My first memory is of her crying constantly because our apartment was on the fourth floor and she was afraid she would fall. “People aren’t meant to live that high,” she said, sobbing desperately—in the villages, there were only ground-level huts and shacks. After a week of her whimpering, I was so annoyed that I took her forcefully to the balcony, pushed her against the iron railing, and yelled: “Look! You’re stupid, we ain’t gonna fall if we don’t want to.“ Struggling to break free, she stared at me with wide, white, bloodshot eyes, helpless and scared. When I let go, she scrambled away, figuring out a safe distance from the void, and remained crumpled there, still sobbing: having made my point, I stuck my tongue out at her and left. She pouted for another week, but quit crying all the time about heights, only at night about missing her village.

I was very aware of her lower status as a helper because she sat on the floor, while we used chairs and couches. I also knew that she was dirty, because Mom had her eat her meals in a different plate and drink in a different glass, which were washed and stored separately from ours—something she’d stopped doing for our other helper, Bintoo, a girl of 17 who had taken to brushing her teeth and showering daily, even asking for more soap and toothpaste when she ran out. Fari smelled like the goats that roam everywhere in the villages, in and out of the huts, keeping the children warm at night, but she didn’t care nor understand why we did, stubbornly resisting my mom’s instructions to get clean. Mom had to stand outside the bathroom to make sure she showered, otherwise she would just let the water pour out over the bar of soap, and later show how it had become thinner, claiming not to know why the process had left her own body unchanged.

I reckoned that I could order her around, if there were no adults present, and she seemed to find it natural also. I would come up with tasks for her to do in my room, like taking all my toys out of their basket, arranging them according to my current preference, of which I expected her to keep track, running the feather duster over all of them, but certainly not play with them, after which I would perform an inspection. Whenever I found fault with her work, and I always did, I would chastise her, verbally at first, then, since “she really didn’t understand, the stupid village girl”, physically. I would push her, beat her, and usually end up riding her, holding her down on the carpet while I rubbed myself on her hip or bum, rubbed myself hard.

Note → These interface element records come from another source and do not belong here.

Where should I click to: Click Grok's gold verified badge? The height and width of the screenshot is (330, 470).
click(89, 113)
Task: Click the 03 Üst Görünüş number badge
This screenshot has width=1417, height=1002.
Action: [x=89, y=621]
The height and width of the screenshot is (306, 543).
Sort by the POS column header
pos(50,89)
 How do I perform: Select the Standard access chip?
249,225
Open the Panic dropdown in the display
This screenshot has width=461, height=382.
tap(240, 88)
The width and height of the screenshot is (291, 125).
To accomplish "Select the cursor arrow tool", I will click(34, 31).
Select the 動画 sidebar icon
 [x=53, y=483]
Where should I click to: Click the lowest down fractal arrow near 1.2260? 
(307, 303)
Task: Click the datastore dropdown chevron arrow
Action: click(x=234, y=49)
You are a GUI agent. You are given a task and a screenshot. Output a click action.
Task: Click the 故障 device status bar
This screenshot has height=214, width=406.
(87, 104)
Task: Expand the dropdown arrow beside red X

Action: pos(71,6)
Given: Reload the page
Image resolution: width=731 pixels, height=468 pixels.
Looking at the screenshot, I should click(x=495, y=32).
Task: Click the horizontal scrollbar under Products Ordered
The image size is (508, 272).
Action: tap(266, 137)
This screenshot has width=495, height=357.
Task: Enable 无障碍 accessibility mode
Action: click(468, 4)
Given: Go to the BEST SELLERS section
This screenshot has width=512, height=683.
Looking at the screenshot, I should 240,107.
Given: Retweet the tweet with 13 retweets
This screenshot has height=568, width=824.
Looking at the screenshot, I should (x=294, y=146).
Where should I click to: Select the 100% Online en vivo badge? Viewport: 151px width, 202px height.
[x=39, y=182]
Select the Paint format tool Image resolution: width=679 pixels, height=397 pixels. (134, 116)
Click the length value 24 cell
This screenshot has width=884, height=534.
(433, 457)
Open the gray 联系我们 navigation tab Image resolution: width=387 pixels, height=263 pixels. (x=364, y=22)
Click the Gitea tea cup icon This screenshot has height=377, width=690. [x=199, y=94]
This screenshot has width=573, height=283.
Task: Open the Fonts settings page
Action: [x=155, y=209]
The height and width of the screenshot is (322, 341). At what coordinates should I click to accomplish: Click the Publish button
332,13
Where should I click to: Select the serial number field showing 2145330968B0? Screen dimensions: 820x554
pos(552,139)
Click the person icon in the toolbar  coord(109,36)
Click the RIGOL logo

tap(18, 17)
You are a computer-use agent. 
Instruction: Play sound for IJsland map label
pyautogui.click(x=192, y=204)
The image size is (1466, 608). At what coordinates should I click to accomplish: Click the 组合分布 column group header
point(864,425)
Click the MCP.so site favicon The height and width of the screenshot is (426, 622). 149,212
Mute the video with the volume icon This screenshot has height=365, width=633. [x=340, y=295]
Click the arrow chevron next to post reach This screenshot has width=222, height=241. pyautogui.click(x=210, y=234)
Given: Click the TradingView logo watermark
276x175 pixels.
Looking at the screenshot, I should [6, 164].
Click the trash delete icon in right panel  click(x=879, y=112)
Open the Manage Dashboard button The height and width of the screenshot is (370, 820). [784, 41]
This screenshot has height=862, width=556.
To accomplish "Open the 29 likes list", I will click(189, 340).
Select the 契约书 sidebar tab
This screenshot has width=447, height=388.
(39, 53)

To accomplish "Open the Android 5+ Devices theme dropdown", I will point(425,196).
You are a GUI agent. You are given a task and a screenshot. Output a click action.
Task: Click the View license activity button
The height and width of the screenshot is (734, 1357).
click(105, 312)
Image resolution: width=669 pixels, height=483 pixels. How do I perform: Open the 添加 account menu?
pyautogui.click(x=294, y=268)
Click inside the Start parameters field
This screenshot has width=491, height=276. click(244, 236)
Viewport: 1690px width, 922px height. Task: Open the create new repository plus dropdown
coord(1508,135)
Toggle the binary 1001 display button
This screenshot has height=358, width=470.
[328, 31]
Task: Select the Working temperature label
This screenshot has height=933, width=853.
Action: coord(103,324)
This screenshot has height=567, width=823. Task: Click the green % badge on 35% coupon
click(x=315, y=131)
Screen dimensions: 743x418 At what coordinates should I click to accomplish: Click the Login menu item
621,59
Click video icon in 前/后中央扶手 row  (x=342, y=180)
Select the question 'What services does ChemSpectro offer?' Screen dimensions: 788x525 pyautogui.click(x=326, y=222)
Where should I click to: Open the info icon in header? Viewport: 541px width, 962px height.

After a while, she would stop resisting and just wait for me to be done. Then, as I got up, panting, she would smile at me timidly, and I would feel a strange sweetness toward her for a moment, but she still smelled like a goat, and had darker skin than the rest of us, and did not deserve any nice words: just tasks to do, the food we gave her, and her place in the family, the lowest one, while I was the little princess, pretty much an only child after my older brother had left for military school.

That’s it. There’s not really a story there. I just feel bad, now, for using her in that way. Although she never complained, and it only happened at the beginning, I feel so wrong about it. No one found out, I just stopped at some point, I don’t remember why, and later on, we became rather good friends, I think, almost like sisters. She learned to shower with soap and brush her teeth, she even learned to read and write a little, and when she got married, my mom cried as if her own daughter was leaving the house. I’m not sure why I’m telling you this, I hope you won’t repeat it. I’m so ashamed, I wouldn’t want anyone to know.

You better not write about it! she exclaims, realizing, but too late, what she has done.